Schema for comment relevance evaluation, including on-topic assessment and banned topics check.

on_topic object

Holds data about the on-topic (relevance) assessment.

reasoning string

Short explanation of why this comment was or was not regarded as on-topic.

on_topic boolean

Indicates if the comment is considered on-topic. True if it is; false if it is not on-topic / relevant.

confidence number

Confidence score (0-1) for the on-topic evaluation.

banned_topics object

Holds data about the off-topic (banned topics) assessment.

reasoning string

Short explanation of why the comment was assessed as, or not, being about topics that are off-topic.

banned_topics string[]

List of off-topic topics detected.

quantity_on_banned_topics number

A score representing the extent of the off-topic content in the comment: 0-1, where 0.5 is that about half the comment was about a topic that was flagged.

confidence number

Confidence score (0-1) for the off-topic evaluation.

400

Bad Request - Missing or invalid parameters, or no feature flags enabled.
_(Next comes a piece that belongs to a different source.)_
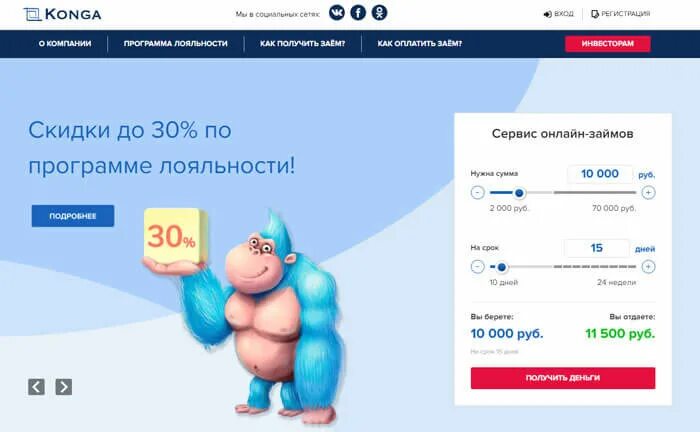Open КАК ПОЛУЧИТЬ ЗАЁМ? menu item

303,44
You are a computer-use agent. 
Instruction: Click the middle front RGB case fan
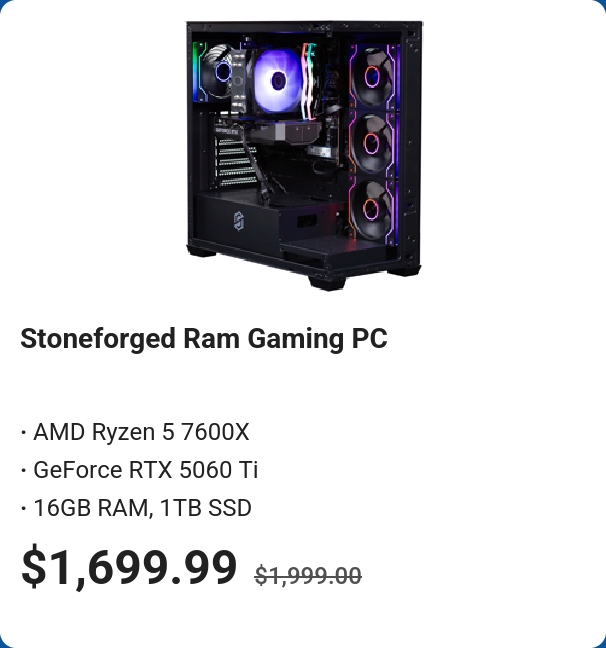(372, 143)
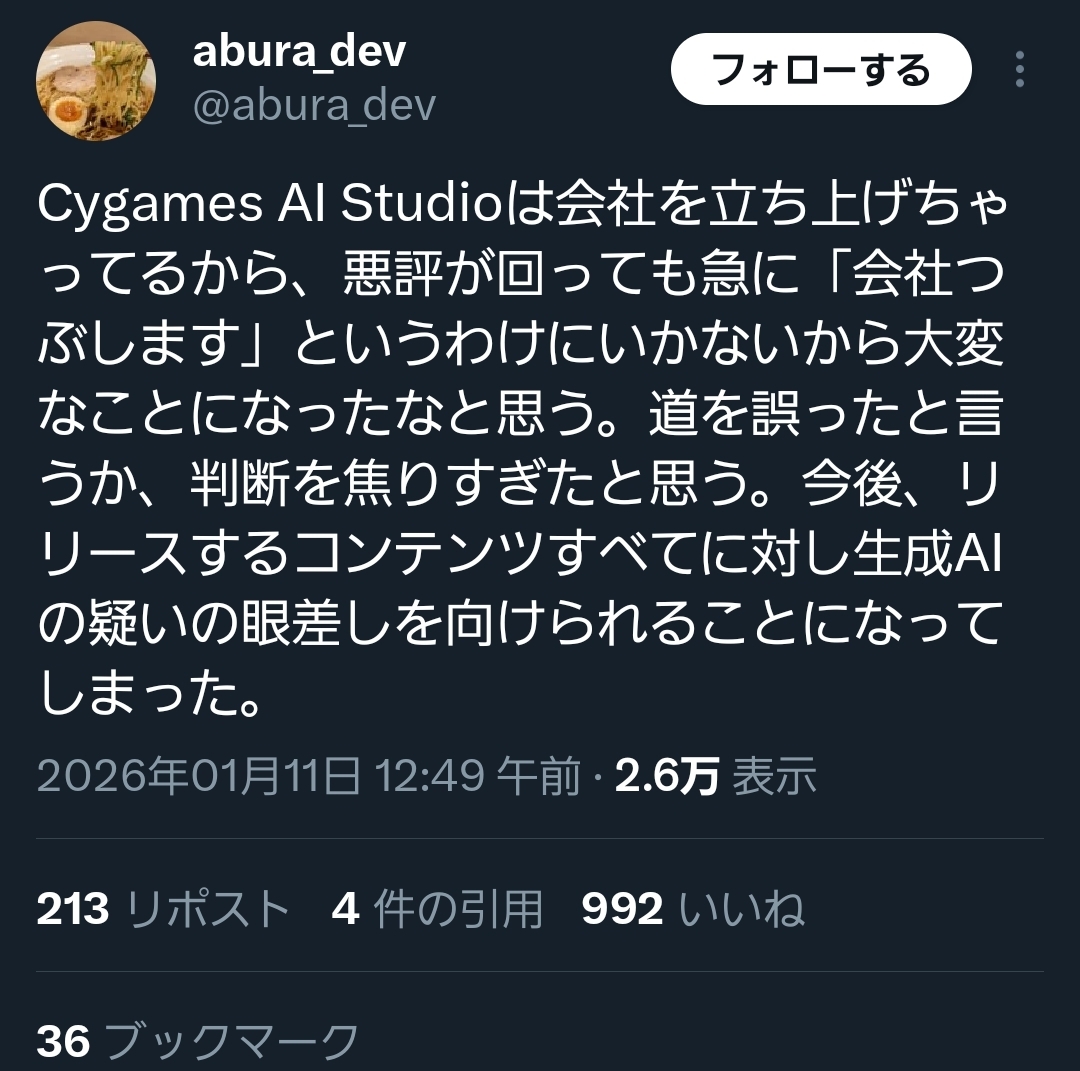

To diagnose this, check the request body and ensure at least one of the feature flags is set to true, and check the documentation for the individual call that matches it to verify you are sending the required parameters. For example, the article_context_id is required for comment scoring and relevance checking but is marked optional here because not all of the features this runs in parallel require it.

401

Unauthorized - Missing or incorrect authentication.